## Texto para leitura
------------

Quantos dados e bases de informações o MapBiomas está colocando em dúvida?
Quem acompanhou meus últimos artigos em relação à área de pastagens, pode concluir equivocadamente o meu posicionamento em relação ao MapBiomas.
Quando o MapBiomas foi apresentado, a maior parte dos profissionais que acompanham informações sobre pastagens o recebeu com boas expectativas.
Os resultados submetidos ao debate e com pesquisadores abertos à discussão (especialmente o Lapig – Laboratório de Processamento de Imagens e Geoprocessamento), sinalizavam que uma nova luz de conhecimento contribuiria com a pecuária. Esse procedimento, no entanto, não se manteve, o que justifica as críticas.
Há uma certa confusão em relação a empresas como a Athenagro que, assim como tantas outras consultorias, divulgam estatísticas sobre a pecuária. Tais estatísticas não representam os frutos ou os produtos do trabalho. As estatísticas são insumos usados na elaboração do que será apresentado aos clientes. Portanto, a natureza da crítica ao MapBiomas não é motivada por marcação de espaço e tampouco pela vaidosa busca pela paternidade em relação ao tema. O fato é que os dados não fazem sentido, conforme embasado nos textos anteriores. Se a metodologia for defensável tecnicamente, a crítica morre e a metodologia se valida com a total aceitação dos dados.
O contexto é até interessante. Ao final dos anos 2000, com a divulgação dos resultados do censo 2006, as organizações privadas e estatais que trabalham com dados de pastagens precisaram se movimentar para interpretar aquela grande diferença entre censo e pesquisa pecuária municipal, cujos dados eram significativamente discrepantes, pela primeira vez.
Nesse sentido, o embasamento das análises exigiu mais dos profissionais, que precisaram buscar mais informações e cruzamento de dados para estimar o ponto correto do rebanho e das pastagens entre ambas as bases. Ao invés de apenas usar os dados, era preciso interpretá-los a partir de outros indicadores. Nos dez anos seguintes, até que o próximo censo fosse realizado, a quantidade de conhecimento em relação à dinâmica do que ocorria nas pastagens foi ampliado, gerando uma capacidade crítica bem mais aprofundada.

------------

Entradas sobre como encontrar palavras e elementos

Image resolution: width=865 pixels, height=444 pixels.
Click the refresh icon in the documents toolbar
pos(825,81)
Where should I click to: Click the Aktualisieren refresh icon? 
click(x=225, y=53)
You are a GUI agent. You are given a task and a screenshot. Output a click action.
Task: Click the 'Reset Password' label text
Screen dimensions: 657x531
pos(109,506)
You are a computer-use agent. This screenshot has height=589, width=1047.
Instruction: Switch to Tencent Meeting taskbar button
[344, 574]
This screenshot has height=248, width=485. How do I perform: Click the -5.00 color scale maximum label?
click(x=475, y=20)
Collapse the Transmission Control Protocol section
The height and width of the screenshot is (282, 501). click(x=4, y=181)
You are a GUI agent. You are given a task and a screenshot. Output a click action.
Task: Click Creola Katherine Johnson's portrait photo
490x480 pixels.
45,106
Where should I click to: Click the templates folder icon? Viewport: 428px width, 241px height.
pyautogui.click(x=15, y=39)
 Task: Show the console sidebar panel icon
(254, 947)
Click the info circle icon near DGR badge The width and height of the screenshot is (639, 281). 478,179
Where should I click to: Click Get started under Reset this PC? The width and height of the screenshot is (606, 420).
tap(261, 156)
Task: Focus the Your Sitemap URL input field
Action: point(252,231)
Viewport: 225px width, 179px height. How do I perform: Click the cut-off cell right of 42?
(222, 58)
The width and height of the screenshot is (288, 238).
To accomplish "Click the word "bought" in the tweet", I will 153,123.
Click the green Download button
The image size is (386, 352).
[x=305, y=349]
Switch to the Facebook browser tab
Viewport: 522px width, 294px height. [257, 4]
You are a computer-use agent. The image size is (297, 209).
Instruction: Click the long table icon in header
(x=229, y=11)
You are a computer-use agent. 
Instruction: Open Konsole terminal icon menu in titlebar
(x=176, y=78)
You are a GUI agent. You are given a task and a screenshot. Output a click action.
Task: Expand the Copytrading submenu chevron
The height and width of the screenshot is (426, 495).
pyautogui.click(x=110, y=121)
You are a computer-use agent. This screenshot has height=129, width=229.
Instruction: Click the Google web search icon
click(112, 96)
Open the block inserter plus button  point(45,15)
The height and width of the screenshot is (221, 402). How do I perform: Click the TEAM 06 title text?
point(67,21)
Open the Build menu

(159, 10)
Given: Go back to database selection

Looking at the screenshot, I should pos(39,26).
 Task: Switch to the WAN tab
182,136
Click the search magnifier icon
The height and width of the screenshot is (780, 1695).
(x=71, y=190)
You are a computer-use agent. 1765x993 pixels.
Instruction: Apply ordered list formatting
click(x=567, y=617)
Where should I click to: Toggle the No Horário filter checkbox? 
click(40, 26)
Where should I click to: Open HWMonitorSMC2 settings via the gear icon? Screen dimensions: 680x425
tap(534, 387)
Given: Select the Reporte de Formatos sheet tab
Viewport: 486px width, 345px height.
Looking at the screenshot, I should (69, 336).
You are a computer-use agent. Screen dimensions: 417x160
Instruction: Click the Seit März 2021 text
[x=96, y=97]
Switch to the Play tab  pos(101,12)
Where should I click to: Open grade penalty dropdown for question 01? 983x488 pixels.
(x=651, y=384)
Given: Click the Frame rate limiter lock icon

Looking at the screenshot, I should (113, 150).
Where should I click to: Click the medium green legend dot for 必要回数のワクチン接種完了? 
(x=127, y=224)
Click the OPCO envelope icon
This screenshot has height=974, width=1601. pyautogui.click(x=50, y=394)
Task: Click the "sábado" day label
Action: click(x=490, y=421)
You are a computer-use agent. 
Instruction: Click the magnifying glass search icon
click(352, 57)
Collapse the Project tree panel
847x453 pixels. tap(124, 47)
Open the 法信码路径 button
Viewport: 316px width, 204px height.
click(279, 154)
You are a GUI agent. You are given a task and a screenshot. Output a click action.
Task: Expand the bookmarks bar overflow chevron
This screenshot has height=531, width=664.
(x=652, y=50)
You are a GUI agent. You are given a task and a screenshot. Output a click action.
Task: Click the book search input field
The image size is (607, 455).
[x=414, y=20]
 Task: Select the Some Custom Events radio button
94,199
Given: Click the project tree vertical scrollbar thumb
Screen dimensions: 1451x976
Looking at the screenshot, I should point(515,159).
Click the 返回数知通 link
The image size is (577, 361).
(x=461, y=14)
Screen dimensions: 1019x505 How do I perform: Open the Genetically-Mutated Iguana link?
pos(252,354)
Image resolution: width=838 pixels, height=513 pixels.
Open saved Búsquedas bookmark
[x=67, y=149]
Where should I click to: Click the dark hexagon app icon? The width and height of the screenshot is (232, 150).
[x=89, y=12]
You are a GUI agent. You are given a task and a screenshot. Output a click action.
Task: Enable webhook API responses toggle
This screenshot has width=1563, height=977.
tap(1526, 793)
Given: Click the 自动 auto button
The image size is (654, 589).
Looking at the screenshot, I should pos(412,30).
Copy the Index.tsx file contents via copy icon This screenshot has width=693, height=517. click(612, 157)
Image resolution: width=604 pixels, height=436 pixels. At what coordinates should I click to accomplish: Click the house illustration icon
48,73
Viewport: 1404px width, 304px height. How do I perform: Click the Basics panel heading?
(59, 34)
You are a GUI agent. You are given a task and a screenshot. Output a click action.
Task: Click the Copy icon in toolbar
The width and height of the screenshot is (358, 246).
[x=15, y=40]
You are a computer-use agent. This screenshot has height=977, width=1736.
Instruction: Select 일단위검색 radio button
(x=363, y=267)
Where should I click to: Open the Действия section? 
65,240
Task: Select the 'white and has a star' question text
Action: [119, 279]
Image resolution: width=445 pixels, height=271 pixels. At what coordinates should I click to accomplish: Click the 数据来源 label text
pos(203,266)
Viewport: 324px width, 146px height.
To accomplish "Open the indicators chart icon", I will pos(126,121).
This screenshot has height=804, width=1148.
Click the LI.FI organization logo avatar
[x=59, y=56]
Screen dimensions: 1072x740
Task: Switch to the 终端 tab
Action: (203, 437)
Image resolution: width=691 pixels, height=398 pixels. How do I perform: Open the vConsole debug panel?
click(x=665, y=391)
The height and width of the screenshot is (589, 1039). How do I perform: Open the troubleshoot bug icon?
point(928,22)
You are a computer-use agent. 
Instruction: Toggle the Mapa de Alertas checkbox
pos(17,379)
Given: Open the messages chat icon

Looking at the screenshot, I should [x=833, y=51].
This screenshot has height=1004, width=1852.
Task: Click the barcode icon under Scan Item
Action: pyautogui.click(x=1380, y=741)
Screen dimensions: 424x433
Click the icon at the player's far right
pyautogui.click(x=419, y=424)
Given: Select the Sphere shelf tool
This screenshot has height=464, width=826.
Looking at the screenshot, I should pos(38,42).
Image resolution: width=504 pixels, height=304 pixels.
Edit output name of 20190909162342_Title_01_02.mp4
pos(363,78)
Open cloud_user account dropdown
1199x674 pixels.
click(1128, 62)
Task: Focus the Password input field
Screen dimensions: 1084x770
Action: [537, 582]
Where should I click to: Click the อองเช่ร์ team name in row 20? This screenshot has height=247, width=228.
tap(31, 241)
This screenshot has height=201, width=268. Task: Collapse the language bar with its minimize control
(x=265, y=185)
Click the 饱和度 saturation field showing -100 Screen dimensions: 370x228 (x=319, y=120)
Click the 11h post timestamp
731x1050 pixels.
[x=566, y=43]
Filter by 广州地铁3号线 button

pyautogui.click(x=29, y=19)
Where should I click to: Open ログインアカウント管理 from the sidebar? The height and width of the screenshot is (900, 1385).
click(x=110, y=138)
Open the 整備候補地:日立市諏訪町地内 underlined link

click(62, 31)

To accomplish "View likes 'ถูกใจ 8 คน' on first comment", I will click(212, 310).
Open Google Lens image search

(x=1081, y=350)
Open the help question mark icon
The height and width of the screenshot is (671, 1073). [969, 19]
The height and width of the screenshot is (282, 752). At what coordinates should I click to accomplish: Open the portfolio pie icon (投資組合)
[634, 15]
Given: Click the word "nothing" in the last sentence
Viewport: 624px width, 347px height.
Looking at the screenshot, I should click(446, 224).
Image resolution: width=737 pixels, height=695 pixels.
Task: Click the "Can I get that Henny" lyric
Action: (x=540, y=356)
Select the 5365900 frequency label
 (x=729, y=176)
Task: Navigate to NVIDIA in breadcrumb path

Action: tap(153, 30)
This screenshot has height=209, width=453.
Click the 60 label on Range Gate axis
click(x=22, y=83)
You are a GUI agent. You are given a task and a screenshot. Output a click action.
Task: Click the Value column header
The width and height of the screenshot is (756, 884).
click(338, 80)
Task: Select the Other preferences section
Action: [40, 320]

------------

## Instrução 1
Por favor, reescreva de forma mais breve o parágrafo do texto sobre o MapBiomas que começa com "Há uma certa confusão", mantendo os fatos principais.
## Instrução 2
Liste todas as organizações mencionadas pelo nome no texto sobre o MapBiomas.
As entradas não são necessárias para estas tarefas.

## Resultado da tarefa 1
Empresas como a Athenagro, assim como outras consultorias, divulgam estatísticas sobre a pecuária. Essas estatísticas não são o produto do trabalho, e sim insumos para o que é apresentado aos clientes. Assim, a crítica ao MapBiomas não busca marcar espaço nem reivindicar a paternidade do tema. Ela existe porque os dados não fazem sentido, como mostrado nos textos anteriores. Se a metodologia for tecnicamente defensável, a crítica cai e os dados passam a ser aceitos.

## Resultado da tarefa 2
- MapBiomas
- Lapig (Laboratório de Processamento de Imagens e Geoprocessamento)
- Athenagro